*Work to complete*. Convert the data from the line containing "Click the info" through the end of the data into a JSON list of strings, with one string per line and blank lines omitted.

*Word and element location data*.

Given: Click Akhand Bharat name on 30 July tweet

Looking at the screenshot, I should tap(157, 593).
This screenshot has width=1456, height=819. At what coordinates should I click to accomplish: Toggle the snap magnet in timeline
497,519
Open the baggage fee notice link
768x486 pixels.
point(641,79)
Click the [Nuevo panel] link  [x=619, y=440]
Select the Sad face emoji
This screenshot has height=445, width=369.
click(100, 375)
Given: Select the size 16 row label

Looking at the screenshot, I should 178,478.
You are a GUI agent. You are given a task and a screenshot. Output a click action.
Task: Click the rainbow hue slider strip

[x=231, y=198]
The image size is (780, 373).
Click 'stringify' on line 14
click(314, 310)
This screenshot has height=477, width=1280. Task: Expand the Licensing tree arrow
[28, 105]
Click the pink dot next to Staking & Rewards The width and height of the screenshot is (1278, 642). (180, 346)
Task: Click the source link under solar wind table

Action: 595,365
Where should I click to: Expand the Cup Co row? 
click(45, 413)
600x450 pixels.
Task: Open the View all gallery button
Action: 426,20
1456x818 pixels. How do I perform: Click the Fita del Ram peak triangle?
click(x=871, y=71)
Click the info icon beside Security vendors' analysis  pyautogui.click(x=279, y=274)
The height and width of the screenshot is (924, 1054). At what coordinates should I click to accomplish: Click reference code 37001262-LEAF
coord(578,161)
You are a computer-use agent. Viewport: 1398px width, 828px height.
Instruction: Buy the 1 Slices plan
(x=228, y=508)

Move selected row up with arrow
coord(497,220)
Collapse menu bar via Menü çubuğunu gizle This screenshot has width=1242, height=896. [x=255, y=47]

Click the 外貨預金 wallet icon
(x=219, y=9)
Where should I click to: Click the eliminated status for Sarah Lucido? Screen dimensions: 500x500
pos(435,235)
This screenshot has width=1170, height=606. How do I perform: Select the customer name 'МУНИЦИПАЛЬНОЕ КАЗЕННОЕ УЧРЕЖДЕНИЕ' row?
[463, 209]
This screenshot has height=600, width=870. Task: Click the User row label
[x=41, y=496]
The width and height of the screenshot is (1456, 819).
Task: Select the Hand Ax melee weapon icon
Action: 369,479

*Finished task*.
[
  "Click the info icon beside Security vendors' analysis  pyautogui.click(x=279, y=274)",
  "The height and width of the screenshot is (924, 1054). At what coordinates should I click to accomplish: Click reference code 37001262-LEAF",
  "coord(578,161)",
  "You are a computer-use agent. Viewport: 1398px width, 828px height.",
  "Instruction: Buy the 1 Slices plan",
  "(x=228, y=508)",
  "Move selected row up with arrow",
  "coord(497,220)",
  "Collapse menu bar via Menü çubuğunu gizle This screenshot has width=1242, height=896. [x=255, y=47]",
  "Click the 外貨預金 wallet icon",
  "(x=219, y=9)",
  "Where should I click to: Click the eliminated status for Sarah Lucido? Screen dimensions: 500x500",
  "pos(435,235)",
  "This screenshot has width=1170, height=606. How do I perform: Select the customer name 'МУНИЦИПАЛЬНОЕ КАЗЕННОЕ УЧРЕЖДЕНИЕ' row?",
  "[463, 209]",
  "This screenshot has height=600, width=870. Task: Click the User row label",
  "[x=41, y=496]",
  "The width and height of the screenshot is (1456, 819).",
  "Task: Select the Hand Ax melee weapon icon",
  "Action: 369,479"
]